At the Bible Reading Podcast Bunker/House it feels a little like the last days today. There are seven of us – my wife Janet and 5 kids, and from Saturday night until this morning, we’ve had four come down with sickness – my wife, and three of the kids. They are very stuffy and sneezing, and some are coughing. We are hoping for a cold, and not Covid, but won’t know the results of the tests until Wednesday, so the testing site says. We would appreciate your prayers for quick healing and deliverance from a hard struggle regardless of what it is. The kids and I all have asthma, so that makes any cold/flu/Covid a bit challenging. That said, God is sovereign and on His throne and we trust Him in times that are good and bad – He is faithful!
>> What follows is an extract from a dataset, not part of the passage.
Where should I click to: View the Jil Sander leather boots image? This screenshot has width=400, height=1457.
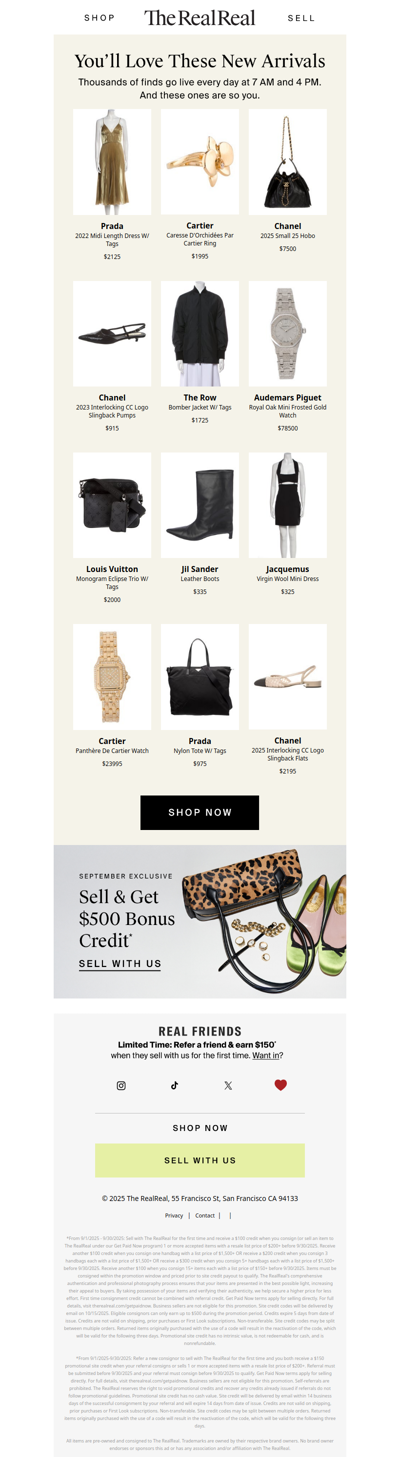[x=200, y=505]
Can you name the Bible passage the FIRST sermon ever preached in the church was based on? We find the answer to that question in Acts chapter 2, the Day of Pentecost, which finds Peter preaching to the gathered crowd of thousands of people who were drawn by the Holy Spirit speaking through the followers of Jesus. Peter stands up to address the crowd, and quotes directly from Joel 2, which is our focus passage today.
Before moving to California, I was a pastor in Alabama, where I also taught Bible and theology classes at a couple of different colleges for almost ten years. I miss teaching those classes, but there are less opportunities to teach Bible classes at the college level in Cali than there are in the Bible belt, so we make do. One of my favorite questions to ask students on a test was today’s Big Bible question: What is the best six/seven (depending on your translation) word description of the return of Jesus and the end times? The answer wasn’t hard if you were in class, or got the notes from somebody, because I would make a big deal out of today’s Joel 2 passage. Let’s read it together, and see if you can hear that six word description of the return of Jesus/Last Days/End times.
Did you catch it? It’s right there in Joel 2:31, “The sun will be turned to darkness
and the moon to blood before the great and terrible day of the Lord comes.”
I have been thinking about that passage a good bit the last couple of months, most especially when our city of Salinas was being impacted by all of the California fires, one of the bigger of which was just about seven miles from our house. The day was eerie – the sun was indeed darkened, and it looked like a cloudy/stormy day even though there was no clouds at all – the sky was this weird brown color, and the sun was a not very intense pinkish color. You could stare right at it, just like looking at a dim light quite a distance away. It was not bright at all. The moon was weird too, owing to all of the ash in the sky. The moon was a very strange dark orange color. Not quite a blood moon, and the sun wasn’t quite dark, but they were so different looking, that I could far more easily imagine conditions that could turn the moon to a blood-like color, and darken the sun.
When Jesus returns, it will be a great day and a terrible day. Great for those who are saved by grace, through faith and are in Christ, and terrible for those who have rejected Him.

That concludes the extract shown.